Reach out everywhere
After more than 15 years in my industry, I knew people all over the country who were still working in media and many who had left the industry for jobs in other fields. I e-mailed or talked to everyone to let them know I was returning to paid work and asked them to let me know whether they had any openings. I asked former colleagues now working outside the media how they pitched themselves for corporate jobs and what advice they'd give to make that transition easier. I communicated with former colleagues using the professional social network LinkedIn rather than just plain old e-mail to signify my re-entry into the work world.
I also reached out to people I didn't know. My undergraduate and graduate school alumni offices found communications, consulting and university professionals willing to talk to fellow alumni about their work. Even the mamas on my parenting listservs turned out to be invaluable, as they knew what it was like to juggle full-time work and children. One mom at a really fun company offered to help me apply for a contract position (a valuable way to get a foot in the door) on the spot.
Can you do it?
You may want to head right back to work this minute, but you need to be realistic. If you have responsibilities to care for children or elders or a sick spouse -- or if your spouse or ex travels a lot -- you need to get support systems in place.
I switched my child from a part-time to a full-time school months before I returned to work so I'd be ready to start at a moment's notice. I looked for a job with some flexibility to work at home occasionally if my child is sick. My ex travels a bit for work, but because of joint custody, we mostly have been able to work things out. To be prepared for contingencies, I interviewed a lot of babysitters to help with school pickup if need be.
Start wherever you can
Some employers will be nervous hiring people who haven't been paid for their work for a few years. Assuage their fears by offering to freelance or work on a contract basis. If you're starting out in a new field, Cohen highly recommends internships or entry-level jobs.
I started out as a freelancer at CNN.com, writing mostly about parenting. I knew I was auditioning for my potentially future bosses, but I was also seeing how they edited my stories and how they treated me as a freelancer.
A few months later, when a contract position opened up, I got the call. A few months after I was hired on contract, a full-time permanent writing job opened up, and I was already in the building to know what the job entailed (what I was already doing) and what else I needed to learn to have a successful interview.
Don't downplay or date your accomplishments
When I finally wrote down everything I had done in my career, I saw that I had accomplished enough to rebuild that self-esteem and sell myself as a flexible, multitalented journalist.

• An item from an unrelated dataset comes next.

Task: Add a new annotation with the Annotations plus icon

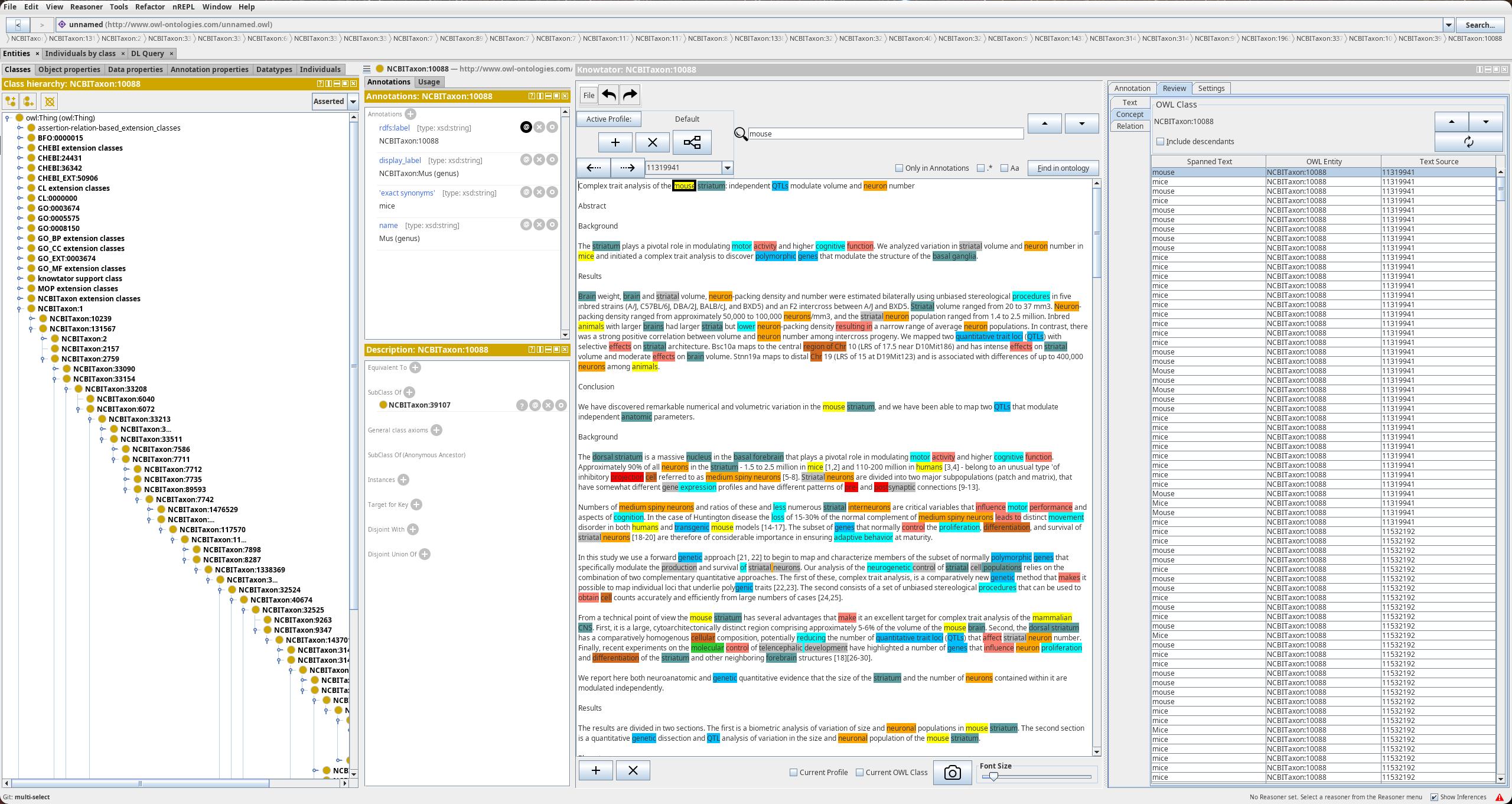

I'd covered seminal U.S. Supreme Court cases, ridden in Air Force One and helped build a magazine's online community in the early days of Internet journalism -- all before I turned 30. Then I spent nearly three years covering the aftermath of 9/11. I taught the coolest kids in New York how to write personal essays and learned how to write those essays myself. (Those kids taught me how to edit kindly and efficiently.)

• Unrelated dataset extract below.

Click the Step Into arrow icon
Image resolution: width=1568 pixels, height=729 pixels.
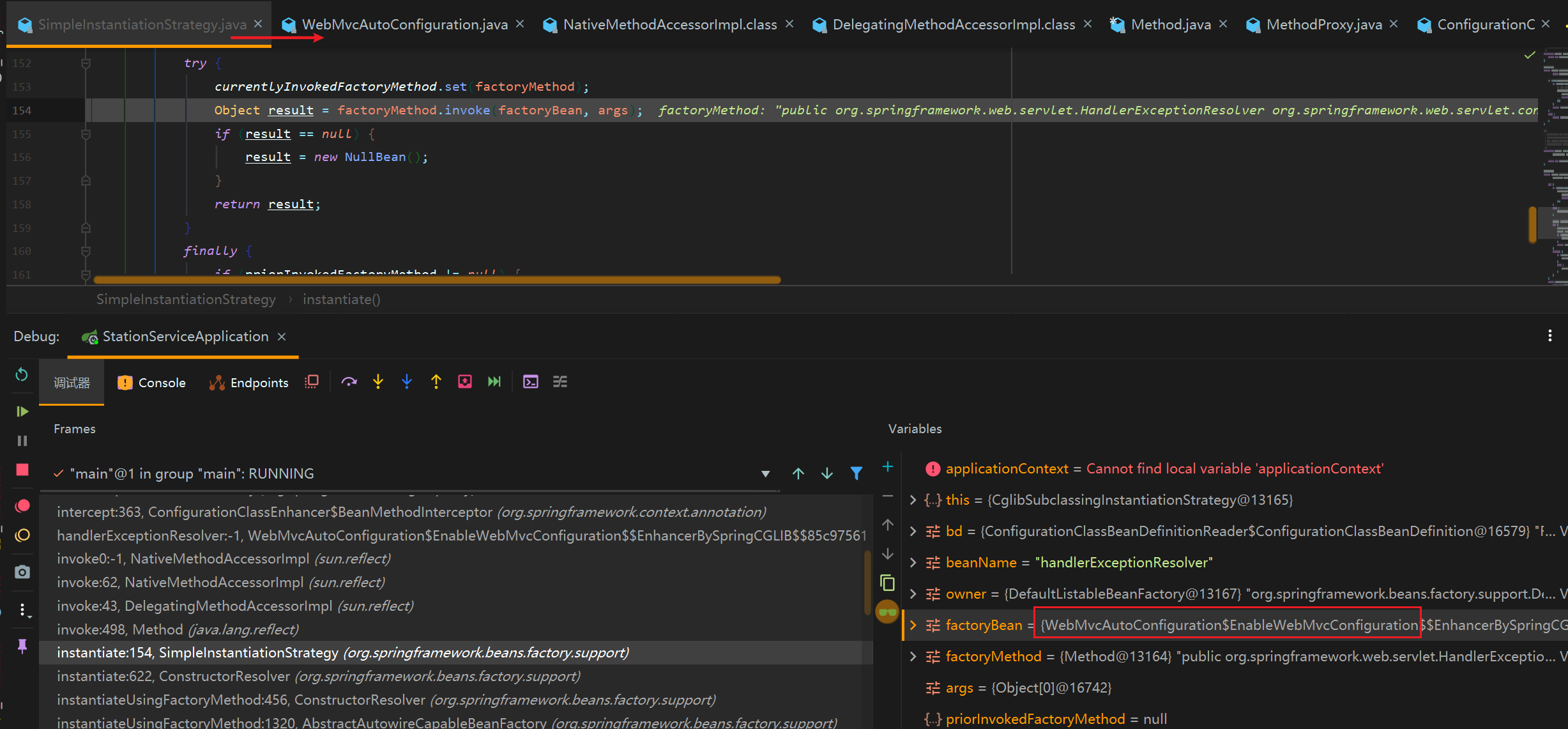(x=378, y=382)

While I was willing to leave journalism to return to work and support myself and my child, it turns out I didn't have to do it. One of the biggest gifts of my relaunch is that everything I went through to get here -- teaching, becoming a parent, going through a divorce and making my way back into the work force -- all feed my work at CNN.com. Besides the paycheck and health insurance, that's the biggest gift of my return-to-work journey.